Try it =
Each line below that carries the string "Turn" must appear in the answer.

Pixel coordinate grounding data =
——————

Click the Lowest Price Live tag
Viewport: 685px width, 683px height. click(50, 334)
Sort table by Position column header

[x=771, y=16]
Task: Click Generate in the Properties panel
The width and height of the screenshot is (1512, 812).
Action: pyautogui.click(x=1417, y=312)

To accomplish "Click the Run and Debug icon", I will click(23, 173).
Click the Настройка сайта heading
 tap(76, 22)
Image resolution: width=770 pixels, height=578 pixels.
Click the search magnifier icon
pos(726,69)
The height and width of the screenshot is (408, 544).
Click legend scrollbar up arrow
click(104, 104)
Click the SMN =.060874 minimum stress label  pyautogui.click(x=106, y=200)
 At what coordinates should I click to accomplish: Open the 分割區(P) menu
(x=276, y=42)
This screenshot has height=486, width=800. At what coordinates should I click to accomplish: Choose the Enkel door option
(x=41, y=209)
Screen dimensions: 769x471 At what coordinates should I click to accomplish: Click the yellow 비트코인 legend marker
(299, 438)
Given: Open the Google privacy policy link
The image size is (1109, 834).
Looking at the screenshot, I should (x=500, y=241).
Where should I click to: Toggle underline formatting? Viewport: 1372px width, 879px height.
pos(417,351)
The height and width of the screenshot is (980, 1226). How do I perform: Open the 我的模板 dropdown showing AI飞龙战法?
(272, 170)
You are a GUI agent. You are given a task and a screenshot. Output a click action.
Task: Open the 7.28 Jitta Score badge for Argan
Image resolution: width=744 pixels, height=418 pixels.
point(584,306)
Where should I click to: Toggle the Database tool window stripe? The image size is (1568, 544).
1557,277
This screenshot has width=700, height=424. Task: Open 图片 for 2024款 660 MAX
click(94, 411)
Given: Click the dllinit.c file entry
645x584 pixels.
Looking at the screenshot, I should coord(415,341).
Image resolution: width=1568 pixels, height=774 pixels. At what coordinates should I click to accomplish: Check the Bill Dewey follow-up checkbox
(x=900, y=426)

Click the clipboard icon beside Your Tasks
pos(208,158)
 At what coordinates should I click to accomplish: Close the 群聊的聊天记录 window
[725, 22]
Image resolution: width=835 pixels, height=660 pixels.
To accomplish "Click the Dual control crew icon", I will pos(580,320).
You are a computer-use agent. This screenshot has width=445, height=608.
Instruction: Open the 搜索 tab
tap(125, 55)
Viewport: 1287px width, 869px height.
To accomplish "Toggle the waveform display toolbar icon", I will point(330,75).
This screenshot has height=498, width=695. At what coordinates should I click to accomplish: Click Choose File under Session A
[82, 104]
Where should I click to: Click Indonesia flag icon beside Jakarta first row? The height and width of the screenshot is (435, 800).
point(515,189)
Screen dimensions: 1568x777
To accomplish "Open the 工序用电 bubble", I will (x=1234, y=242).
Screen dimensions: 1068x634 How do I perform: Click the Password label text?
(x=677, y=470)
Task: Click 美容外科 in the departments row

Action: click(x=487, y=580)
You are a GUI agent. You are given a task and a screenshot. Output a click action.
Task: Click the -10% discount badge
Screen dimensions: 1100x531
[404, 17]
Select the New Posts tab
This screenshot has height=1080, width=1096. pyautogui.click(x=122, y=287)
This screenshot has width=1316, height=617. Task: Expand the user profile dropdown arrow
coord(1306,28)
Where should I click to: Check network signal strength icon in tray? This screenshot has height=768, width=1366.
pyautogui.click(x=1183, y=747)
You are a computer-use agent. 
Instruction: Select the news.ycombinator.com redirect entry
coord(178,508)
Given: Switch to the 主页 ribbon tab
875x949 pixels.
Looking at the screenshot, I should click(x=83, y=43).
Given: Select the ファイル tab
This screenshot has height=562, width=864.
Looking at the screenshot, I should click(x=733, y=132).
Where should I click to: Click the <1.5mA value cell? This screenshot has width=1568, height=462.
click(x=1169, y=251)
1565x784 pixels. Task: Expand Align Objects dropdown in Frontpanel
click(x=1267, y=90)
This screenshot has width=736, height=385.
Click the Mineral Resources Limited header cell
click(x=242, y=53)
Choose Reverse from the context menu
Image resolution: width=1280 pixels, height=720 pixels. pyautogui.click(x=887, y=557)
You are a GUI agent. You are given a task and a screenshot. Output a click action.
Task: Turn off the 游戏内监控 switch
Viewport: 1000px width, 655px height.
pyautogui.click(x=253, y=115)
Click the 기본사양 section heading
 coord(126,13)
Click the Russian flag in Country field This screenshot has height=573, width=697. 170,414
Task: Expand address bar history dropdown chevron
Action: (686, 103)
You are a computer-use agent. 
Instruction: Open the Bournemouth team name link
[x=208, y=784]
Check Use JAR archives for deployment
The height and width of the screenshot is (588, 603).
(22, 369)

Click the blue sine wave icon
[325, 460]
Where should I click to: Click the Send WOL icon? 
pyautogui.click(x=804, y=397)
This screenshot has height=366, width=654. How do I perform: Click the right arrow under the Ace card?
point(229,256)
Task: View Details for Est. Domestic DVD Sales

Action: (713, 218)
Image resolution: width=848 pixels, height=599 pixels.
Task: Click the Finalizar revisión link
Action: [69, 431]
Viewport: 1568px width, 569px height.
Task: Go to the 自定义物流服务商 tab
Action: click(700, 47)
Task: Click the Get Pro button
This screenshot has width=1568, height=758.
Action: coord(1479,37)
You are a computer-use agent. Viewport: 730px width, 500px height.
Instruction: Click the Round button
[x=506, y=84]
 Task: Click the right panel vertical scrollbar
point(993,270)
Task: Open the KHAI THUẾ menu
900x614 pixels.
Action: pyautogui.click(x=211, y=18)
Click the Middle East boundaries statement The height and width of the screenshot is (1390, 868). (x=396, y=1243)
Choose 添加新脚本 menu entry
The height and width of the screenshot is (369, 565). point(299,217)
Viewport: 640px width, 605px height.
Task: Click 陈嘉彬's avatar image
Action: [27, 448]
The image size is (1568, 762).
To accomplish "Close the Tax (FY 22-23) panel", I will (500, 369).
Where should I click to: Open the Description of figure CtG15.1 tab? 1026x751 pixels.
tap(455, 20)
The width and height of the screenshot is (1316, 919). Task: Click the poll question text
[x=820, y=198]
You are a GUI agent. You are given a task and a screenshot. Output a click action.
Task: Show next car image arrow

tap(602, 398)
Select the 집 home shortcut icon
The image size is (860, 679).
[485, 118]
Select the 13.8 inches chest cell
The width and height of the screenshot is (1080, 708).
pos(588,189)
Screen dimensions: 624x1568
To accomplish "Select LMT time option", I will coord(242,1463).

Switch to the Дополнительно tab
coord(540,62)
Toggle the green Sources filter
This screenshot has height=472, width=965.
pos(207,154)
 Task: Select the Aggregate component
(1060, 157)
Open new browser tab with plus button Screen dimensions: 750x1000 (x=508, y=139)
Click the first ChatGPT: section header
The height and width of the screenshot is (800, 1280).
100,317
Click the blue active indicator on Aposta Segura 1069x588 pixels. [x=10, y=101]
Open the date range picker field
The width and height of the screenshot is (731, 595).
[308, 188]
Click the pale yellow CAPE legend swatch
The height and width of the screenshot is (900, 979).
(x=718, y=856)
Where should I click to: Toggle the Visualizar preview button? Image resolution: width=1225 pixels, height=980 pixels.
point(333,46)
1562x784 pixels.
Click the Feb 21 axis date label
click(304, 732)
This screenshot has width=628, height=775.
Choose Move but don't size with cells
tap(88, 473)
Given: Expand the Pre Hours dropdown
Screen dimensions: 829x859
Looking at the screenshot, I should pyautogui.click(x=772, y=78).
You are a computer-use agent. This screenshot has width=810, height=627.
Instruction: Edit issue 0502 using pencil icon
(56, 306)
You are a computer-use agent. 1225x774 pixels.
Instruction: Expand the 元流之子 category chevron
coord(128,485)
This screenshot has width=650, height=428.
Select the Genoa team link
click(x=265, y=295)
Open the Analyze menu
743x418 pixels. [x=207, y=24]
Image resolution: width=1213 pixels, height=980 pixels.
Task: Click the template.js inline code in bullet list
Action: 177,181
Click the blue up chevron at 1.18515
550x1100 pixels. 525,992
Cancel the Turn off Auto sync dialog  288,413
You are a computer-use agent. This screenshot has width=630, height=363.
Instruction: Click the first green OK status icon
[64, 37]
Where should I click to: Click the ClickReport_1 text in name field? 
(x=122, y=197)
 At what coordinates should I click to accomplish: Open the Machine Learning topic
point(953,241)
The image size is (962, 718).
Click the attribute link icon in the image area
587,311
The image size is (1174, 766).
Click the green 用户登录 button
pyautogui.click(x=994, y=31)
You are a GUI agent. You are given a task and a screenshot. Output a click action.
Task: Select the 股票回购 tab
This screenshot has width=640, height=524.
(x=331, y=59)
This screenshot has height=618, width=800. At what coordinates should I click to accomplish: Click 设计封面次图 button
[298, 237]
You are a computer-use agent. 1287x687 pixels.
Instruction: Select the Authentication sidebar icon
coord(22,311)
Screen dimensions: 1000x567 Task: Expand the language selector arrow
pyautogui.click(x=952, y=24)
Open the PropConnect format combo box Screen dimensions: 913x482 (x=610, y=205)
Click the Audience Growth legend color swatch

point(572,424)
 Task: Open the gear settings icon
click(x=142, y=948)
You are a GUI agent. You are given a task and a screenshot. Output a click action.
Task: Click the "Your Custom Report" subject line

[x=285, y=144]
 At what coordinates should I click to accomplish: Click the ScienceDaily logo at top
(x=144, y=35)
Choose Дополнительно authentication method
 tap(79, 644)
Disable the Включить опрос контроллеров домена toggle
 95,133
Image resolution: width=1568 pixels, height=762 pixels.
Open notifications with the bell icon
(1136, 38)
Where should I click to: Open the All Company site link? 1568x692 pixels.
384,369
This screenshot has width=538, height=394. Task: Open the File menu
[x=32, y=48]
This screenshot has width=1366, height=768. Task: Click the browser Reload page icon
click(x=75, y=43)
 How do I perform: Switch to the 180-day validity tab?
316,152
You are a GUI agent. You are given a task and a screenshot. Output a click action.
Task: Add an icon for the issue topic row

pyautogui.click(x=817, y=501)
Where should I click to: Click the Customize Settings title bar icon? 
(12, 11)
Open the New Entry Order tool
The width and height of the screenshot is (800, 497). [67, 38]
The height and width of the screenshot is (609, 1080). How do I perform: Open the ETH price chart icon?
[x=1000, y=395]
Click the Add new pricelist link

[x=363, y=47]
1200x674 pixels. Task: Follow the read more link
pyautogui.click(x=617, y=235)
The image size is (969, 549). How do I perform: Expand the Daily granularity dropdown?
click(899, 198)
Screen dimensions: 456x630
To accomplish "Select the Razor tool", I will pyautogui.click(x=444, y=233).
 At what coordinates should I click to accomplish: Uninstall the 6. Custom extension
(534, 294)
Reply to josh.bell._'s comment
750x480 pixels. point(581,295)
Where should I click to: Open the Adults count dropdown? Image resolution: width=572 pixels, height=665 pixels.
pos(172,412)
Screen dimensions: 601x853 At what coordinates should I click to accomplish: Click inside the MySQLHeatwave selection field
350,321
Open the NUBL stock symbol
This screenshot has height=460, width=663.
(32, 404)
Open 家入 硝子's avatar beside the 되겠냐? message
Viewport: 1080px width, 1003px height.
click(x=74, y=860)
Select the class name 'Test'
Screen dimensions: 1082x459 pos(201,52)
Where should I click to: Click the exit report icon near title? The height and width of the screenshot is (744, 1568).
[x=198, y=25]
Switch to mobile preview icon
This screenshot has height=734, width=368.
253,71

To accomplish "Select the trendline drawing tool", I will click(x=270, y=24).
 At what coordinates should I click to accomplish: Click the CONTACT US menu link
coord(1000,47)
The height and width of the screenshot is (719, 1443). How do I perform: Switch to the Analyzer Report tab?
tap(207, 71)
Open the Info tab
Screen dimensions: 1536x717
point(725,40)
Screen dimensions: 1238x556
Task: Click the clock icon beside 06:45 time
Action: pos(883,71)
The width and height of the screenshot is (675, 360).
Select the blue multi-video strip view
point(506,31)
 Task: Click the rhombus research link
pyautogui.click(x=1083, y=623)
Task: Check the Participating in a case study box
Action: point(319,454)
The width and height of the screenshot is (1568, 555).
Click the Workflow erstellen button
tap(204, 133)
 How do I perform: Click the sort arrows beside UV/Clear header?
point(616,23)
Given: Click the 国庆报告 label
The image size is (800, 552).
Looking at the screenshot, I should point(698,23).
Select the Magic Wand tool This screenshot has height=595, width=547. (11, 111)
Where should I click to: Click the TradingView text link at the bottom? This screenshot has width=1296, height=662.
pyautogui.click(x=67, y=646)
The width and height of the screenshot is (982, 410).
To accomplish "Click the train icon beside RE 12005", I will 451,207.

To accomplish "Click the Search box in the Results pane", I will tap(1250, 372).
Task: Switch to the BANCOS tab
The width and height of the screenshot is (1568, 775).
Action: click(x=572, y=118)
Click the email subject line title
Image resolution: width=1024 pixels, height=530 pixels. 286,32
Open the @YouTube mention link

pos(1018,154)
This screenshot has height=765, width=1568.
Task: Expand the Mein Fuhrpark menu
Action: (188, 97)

——————

Exercise response =
Task: Turn off the 游戏内监控 switch
Cancel the Turn off Auto sync dialog  288,413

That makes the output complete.